Coach John Wooden, was one of American’s most respected and revered basketball players and coaches. Nicknamed the “Wizard of Westwood,” he led the UCLA men’s basketball team to ten national championships in a 12-year period, including an unprecedented seven in a row. Within this period, his teams won a men’s record 88 consecutive games.
When I stop and admire the accomplishments of people before me, from famous athletes, to CEO’s, to coaches, to philanthropists, to poets and / or artists, I’m reminded that success leaves clues.
Coach Wooden’s unprecedented success is something I deeply admire! His TED Talk, “The Difference between Winning and Succeeding,” has been viewed over 3.8 million times. In it, Mr. Wooden shares stories about his childhood, his life as a coach, and the beliefs that shaped his success!
Wooden’s definition of success truly resonates with me. He states that, “success is a peace of mind which is a direct result of self satisfaction in knowing you did your best to become the best you are capable of becoming.”

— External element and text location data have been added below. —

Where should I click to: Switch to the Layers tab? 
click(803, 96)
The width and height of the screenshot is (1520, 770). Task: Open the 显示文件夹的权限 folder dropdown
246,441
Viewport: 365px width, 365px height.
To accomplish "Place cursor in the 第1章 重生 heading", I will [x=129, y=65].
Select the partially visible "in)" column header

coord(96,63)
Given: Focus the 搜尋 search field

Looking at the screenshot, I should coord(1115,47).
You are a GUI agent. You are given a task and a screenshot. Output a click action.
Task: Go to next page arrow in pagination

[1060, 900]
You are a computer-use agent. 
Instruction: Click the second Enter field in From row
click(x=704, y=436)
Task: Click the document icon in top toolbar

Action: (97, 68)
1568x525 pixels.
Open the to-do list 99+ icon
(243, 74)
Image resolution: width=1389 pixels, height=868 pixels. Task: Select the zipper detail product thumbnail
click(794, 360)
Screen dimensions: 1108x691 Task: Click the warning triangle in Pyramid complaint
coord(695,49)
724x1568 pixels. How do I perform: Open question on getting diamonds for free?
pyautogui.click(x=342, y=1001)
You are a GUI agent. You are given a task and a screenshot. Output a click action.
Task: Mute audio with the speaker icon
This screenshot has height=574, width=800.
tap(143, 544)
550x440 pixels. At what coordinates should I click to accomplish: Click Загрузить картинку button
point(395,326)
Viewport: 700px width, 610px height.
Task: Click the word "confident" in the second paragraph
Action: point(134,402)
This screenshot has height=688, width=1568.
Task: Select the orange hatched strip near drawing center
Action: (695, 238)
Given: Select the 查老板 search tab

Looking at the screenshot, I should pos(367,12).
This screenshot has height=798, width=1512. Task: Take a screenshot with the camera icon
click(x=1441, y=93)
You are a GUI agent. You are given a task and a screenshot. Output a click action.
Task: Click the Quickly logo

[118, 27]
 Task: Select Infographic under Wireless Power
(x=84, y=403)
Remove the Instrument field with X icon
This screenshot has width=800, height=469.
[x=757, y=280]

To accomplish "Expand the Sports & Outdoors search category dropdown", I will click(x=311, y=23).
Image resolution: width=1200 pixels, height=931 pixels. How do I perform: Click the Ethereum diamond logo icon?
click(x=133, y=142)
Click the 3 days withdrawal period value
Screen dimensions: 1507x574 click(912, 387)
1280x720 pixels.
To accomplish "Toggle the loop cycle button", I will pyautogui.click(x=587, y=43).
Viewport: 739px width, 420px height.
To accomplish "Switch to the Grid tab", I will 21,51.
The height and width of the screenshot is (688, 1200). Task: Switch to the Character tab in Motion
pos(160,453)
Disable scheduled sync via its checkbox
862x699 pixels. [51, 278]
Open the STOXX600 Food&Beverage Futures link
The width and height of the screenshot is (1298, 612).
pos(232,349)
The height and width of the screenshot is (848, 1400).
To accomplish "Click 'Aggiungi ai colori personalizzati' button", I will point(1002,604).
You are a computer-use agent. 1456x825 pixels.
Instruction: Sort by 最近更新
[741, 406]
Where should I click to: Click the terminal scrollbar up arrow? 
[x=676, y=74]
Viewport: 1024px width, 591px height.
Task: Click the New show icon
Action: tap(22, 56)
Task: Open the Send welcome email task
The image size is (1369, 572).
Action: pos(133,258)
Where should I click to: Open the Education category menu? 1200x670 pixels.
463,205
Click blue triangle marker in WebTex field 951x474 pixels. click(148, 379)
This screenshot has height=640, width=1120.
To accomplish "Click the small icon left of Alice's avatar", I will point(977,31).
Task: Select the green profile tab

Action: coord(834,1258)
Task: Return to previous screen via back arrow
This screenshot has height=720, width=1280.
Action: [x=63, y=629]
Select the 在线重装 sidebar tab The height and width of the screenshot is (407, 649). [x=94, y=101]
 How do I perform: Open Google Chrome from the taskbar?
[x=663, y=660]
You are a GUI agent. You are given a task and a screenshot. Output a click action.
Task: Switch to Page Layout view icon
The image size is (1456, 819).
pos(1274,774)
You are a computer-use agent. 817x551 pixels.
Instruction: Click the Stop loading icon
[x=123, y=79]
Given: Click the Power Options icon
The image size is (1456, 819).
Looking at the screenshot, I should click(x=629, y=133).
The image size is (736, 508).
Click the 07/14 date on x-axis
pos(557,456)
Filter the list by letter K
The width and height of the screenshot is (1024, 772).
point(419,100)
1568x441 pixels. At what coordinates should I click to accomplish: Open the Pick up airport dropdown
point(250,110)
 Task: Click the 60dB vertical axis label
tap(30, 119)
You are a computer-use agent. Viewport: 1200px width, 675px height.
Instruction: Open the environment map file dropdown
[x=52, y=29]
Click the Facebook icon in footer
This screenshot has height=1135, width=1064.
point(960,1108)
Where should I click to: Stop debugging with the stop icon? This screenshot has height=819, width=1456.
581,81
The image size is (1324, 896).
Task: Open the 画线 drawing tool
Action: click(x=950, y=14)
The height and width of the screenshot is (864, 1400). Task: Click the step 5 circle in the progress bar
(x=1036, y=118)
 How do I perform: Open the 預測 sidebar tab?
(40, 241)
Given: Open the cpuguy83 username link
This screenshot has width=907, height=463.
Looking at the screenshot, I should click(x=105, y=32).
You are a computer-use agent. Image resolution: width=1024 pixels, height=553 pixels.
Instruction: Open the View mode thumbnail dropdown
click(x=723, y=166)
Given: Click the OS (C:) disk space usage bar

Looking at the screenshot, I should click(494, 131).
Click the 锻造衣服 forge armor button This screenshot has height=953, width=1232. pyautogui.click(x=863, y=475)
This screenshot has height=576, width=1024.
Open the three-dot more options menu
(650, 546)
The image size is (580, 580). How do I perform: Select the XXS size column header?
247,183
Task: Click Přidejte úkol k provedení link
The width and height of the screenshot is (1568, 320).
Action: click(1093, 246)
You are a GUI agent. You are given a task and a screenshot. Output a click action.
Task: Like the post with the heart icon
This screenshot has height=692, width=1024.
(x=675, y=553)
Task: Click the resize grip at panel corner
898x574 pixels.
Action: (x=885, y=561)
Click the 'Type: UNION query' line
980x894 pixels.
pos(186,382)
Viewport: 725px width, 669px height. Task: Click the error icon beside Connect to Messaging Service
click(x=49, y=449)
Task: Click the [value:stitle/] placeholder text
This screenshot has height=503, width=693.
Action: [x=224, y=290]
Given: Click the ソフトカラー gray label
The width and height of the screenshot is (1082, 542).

Early in my childhood, my parents would encourage me to “do my best” at everything I embarked on. At the time, I thought it was a nice gentle way of getting me to do the things they believed were important to me, such as securing A grades or keeping my first job.
The actual advice is what helped me get to where I am and what continues to drive me. The truth is, you can’t bullshit yourself … maybe you believe you can BS others but no one can BS themselves.